TEXTAUSSCHNITT:
+++++
Betrachtet man die aktuelle Verelendungspolitik gegen Griechenland, an der deutsche Politiker federführend beteiligt sind, so kann man eigentlich nur zu einem Schluss kommen: Deutschland hat Griechenland dessen Besetzung und Auspünderung während des Zweiten Weltkriegs nie verziehen. Nachdem die griechische Bevölkerung damals um ein Zehntel reduziert worden war, weigerte sich Deutschland – im Gegensatz zu Italien und Bulgarien – Reparationen zu zahlen und kam damit durch. Auch während der griechischen Militärdiktatur (1967-1974) kam von deutschen Politikern keine Hilfe für die Unterdrückten. Eine Zusammenfassung der beschämenden “Beziehungsgeschichte” zwischen beiden Ländern. (Peter Boettel)

Im Video mit dem Kabarettisten Alfons (am 23.01.2018 auf HdS) hat Alfons zu Recht darauf hingewiesen, dass nicht allein Griechenland viel Quatsch gemacht hat und deshalb von der Troika, die insbesondere von Schäuble dominiert wurde, abgestraft wird, sondern dass auch ein anderes Land Quatsch gemacht hat, dem jedoch auf der Londoner Schuldenkonferenz die Hälfte seiner Schulden mit Zustimmung ausgerechnet der Länder, die überfallen wurden, erlassen wurden.

Gerade Deutschland, dessen ehemaliger Finanzminister mit Rückendeckung seiner Kanzlerin Merkel eine große Armut der griechischen Bevölkerung und eine enorme Steigerung der Suizidraten zu verantworten hat, hat, wie von Alfons kurz angedeutet, in den Kriegsjahren in Griechenland sehr viel Unheil angerichtet.
+++++
INHALT DER DATEN:
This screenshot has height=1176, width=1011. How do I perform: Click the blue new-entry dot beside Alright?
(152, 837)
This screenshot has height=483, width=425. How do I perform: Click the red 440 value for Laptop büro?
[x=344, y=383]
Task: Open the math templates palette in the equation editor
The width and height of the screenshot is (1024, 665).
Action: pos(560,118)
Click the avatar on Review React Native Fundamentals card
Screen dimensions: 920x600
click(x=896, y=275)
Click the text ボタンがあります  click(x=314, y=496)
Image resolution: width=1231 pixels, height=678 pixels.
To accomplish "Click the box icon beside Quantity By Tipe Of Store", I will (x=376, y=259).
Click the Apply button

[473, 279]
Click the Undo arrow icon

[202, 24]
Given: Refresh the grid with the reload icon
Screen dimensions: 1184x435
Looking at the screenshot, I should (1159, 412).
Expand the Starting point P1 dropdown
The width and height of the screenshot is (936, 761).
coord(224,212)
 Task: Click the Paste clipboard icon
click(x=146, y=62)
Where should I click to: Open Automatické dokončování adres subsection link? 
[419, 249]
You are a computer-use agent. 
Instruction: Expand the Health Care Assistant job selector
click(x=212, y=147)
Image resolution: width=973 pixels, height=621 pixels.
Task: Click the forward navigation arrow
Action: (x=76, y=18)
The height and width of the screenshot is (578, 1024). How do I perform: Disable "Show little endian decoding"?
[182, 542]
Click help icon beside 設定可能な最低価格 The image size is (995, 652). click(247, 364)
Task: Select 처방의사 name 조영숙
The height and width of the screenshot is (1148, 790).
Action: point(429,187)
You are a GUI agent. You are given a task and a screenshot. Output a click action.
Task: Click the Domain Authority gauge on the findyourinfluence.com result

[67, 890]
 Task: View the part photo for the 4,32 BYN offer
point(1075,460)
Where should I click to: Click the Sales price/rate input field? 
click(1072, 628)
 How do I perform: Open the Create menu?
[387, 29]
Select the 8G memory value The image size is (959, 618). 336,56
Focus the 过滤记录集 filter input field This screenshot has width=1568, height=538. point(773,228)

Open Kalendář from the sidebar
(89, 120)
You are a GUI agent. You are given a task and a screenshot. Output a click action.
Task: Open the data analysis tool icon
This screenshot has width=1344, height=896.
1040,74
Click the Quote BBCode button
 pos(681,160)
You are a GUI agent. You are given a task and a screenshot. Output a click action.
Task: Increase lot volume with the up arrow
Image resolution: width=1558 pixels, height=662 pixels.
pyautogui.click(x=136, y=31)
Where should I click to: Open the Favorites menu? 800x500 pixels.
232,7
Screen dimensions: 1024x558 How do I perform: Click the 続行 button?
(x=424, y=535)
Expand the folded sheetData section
+++++
VORGABEN UND ANFORDERUNGEN: Überarbeite den Abschnitt des Textausschnitts, der bei "Gerade Deutschland, dessen" beginnt und bei "viel Unheil angerichtet." endet, indem du "Unheil" durch "Leid" ersetzt, und gib den Abschnitt vollständig wieder. Grundlage ist allein der Textausschnitt.

SCHRIFTLICHE LÖSUNG:
Gerade Deutschland, dessen ehemaliger Finanzminister mit Rückendeckung seiner Kanzlerin Merkel eine große Armut der griechischen Bevölkerung und eine enorme Steigerung der Suizidraten zu verantworten hat, hat, wie von Alfons kurz angedeutet, in den Kriegsjahren in Griechenland sehr viel Leid angerichtet.